The primary thing is to follow Jesus. We each have a unique vocation. The way to save souls is not to follow our plan, but to cooperate in his plan, trusting that he’ll take care of the ones beyond our reach. Many a priest and religious sister can tell you how their family started to convert after they said yes to Jesus… and most of us didn’t even evangelize them directly. We just followed Jesus, prayed for them, and saw loved ones come to conversion almost on their own. We don’t hide our faith or avoid conversation about it, we just don’t nag them.

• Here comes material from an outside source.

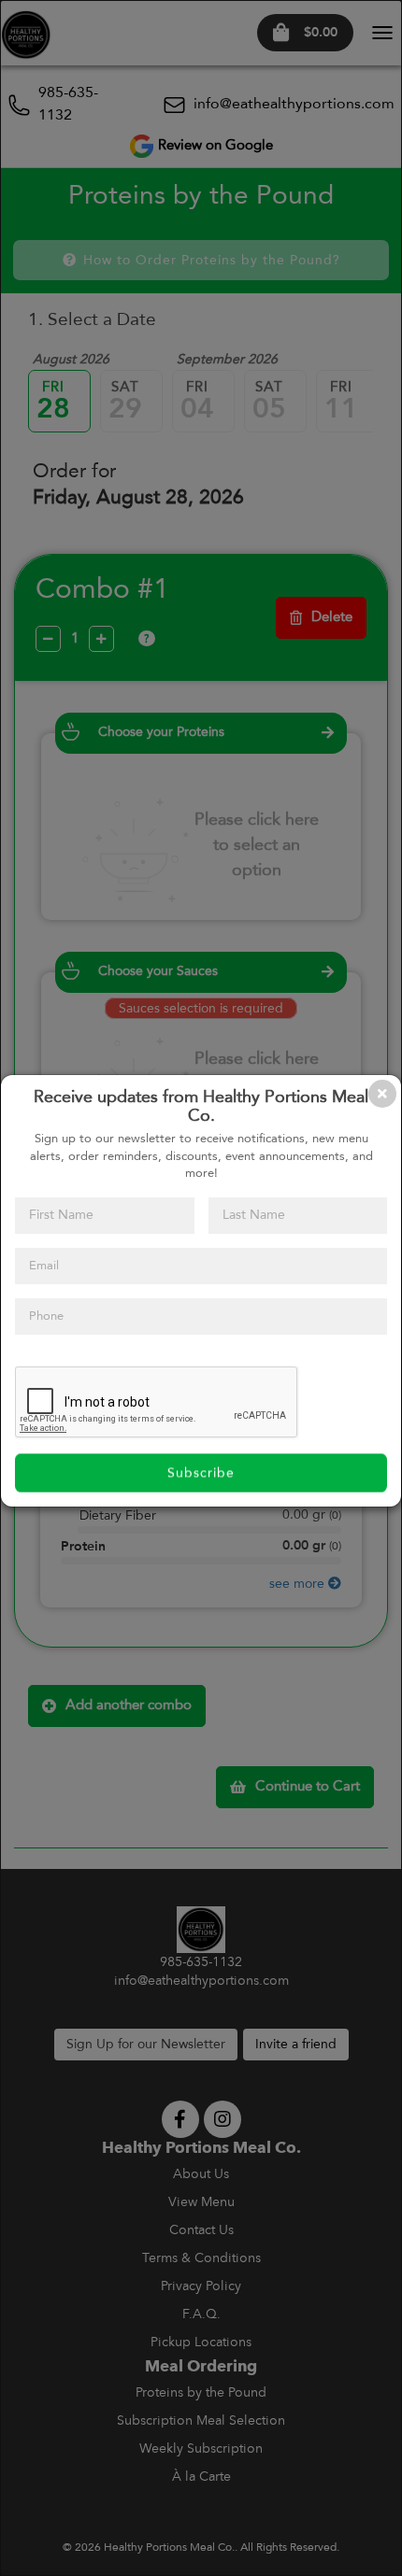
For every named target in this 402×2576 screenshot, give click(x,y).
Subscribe (201, 1472)
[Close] (382, 1094)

The second thing is to channel that tension where it can be used. Maybe you can’t convert my wife or best friend directly, so channel that zeal into any other opportunity you have. If your brother won’t listen to you about the Church, someone else will. Seize those moments with coworkers, acquaintances, or chance encounters. They are someone’s sibling or child or spouse. This not only helps that soul, it helps you expand your practice of Christian love to those beyond merely natural associations. Then it sometimes happens that winning converts among strangers eventually inspires your own family and friends to say, “you know what, I want that too. Tell me about what you told them.”
This, by the way, is very similar to what Jesus is doing in the Gospel, just from a different angle. Jesus is not racist. He’s setting up a lesson. He’s using jealousy to increase her desire and her faith, just like giving a toy to one child makes the other want it too. Jesus really does mean that God called the Jews first – He did – but God called the Jews in order to make the Gentiles jealous. This exchange is a microcosm of the whole plan. Jesus doesn’t want to reject pagans, he wants them to do like this woman… to respond with humility and even greater desire so that, when they do finally receive faith, they’ll really embrace it.

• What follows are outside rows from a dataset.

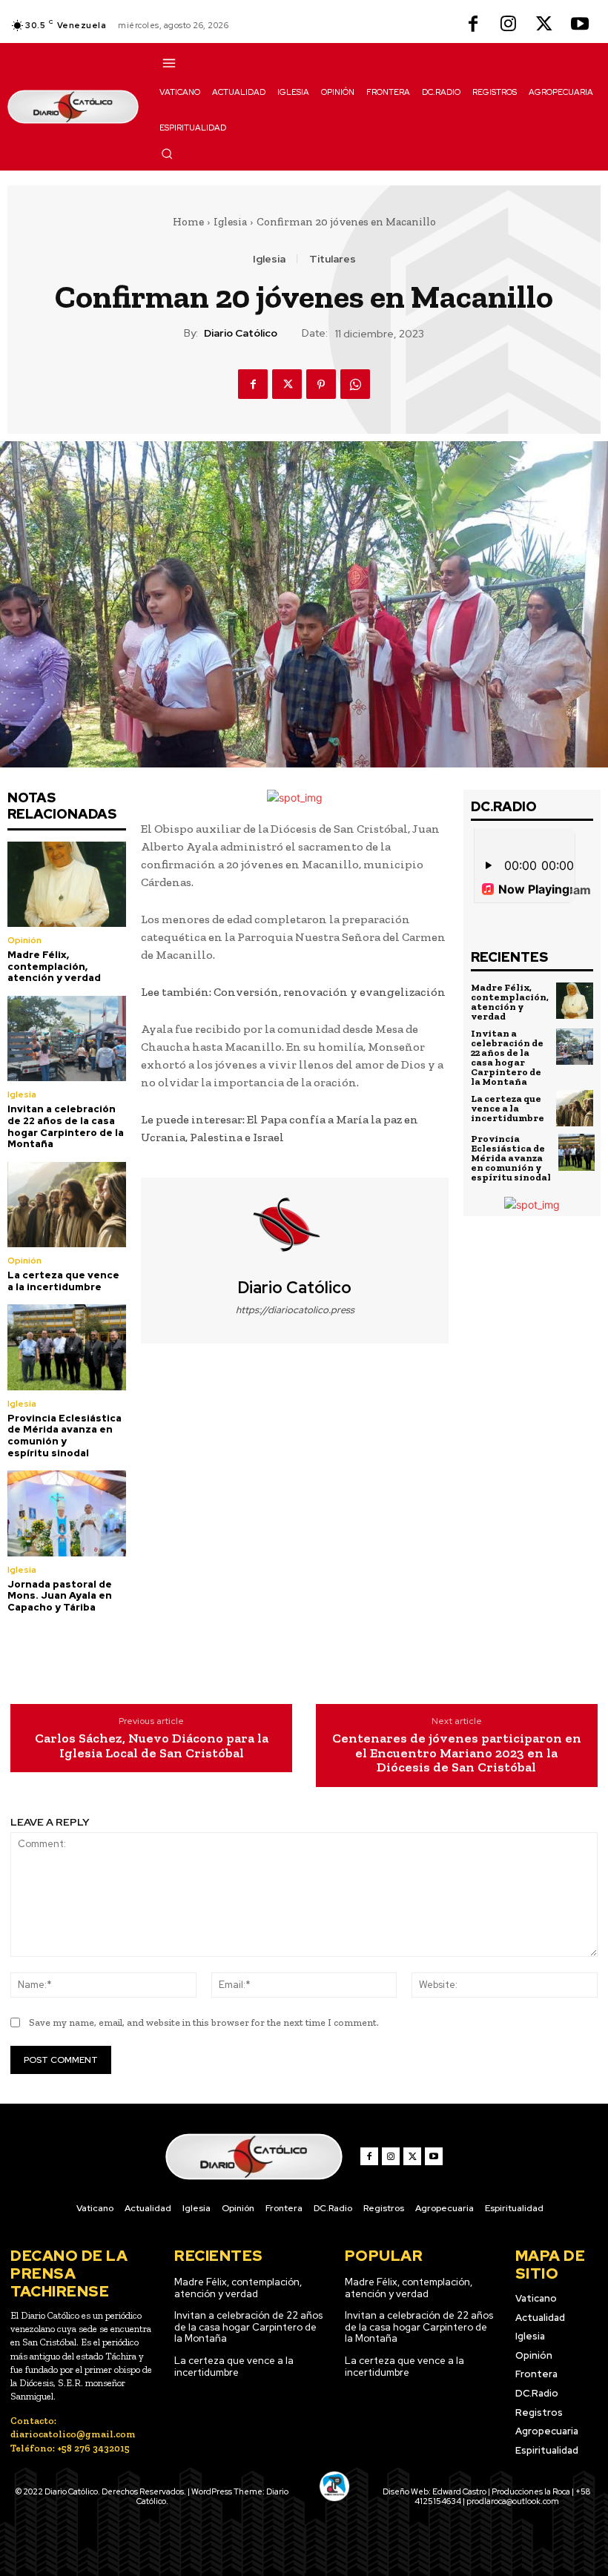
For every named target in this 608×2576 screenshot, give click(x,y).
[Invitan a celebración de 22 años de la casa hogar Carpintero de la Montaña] (66, 1038)
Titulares (332, 259)
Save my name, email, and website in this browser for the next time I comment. (204, 2022)
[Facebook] (473, 25)
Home (188, 221)
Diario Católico (240, 333)
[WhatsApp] (355, 384)
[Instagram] (508, 25)
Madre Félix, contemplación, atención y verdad (54, 966)
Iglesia (230, 221)
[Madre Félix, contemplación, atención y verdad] (66, 884)
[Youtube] (580, 25)
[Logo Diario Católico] (73, 107)
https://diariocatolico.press (295, 1310)
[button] (167, 153)
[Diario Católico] (295, 1228)
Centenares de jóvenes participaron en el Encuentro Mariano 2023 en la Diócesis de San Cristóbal (456, 1753)
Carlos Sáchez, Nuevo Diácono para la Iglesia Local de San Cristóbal (151, 1746)
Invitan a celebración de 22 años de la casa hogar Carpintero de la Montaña (65, 1126)
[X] (544, 25)
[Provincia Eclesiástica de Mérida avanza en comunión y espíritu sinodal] (66, 1347)
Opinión (24, 940)
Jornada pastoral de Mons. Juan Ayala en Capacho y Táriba (59, 1596)
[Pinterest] (321, 384)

St. Paul’s experience with the Jews is the reverse of that. God called the Jews to be a sign to the nations. Then God converted the nations – Gentiles – in order to humble and convict the Jews. The reality is that everyone, Jew and Gentile, has been disobedient and trapped in sin. So God turns sin on itself to inspire conversion in all of us.
Our part in that plan is to make the best use of our own faith. All of us need ongoing conversion, both for our own good and in order to inspire desire and conversion in others. If our faith is sincere, we should want those closest to us to embrace Jesus Christ ever more fully. And if we feel powerless to evangelize those we love the most, that’s good. It teaches us that aren’t saving people by natural love. We aren’t saving anyone, Jesus is and he’s doing it by divine love and graces.
Embrace the tension. Resist the temptation to release it by compromising your faith or pushing too hard on those you love. Channel it inward to convert yourself more and more. Channel it toward every opportunity to evangelize those who will listen so they may become your brothers and sisters in Christ. Above all, trust Jesus. His plan might feel cruel. His timing might seem slow. But just as this Canaanite woman and the disciples saw, Jesus does care. If we cling to faith, if we humbly persevere in the tension, if we throw ourselves upon his mercy not just for ourselves but for those we love, he will save us… and them too.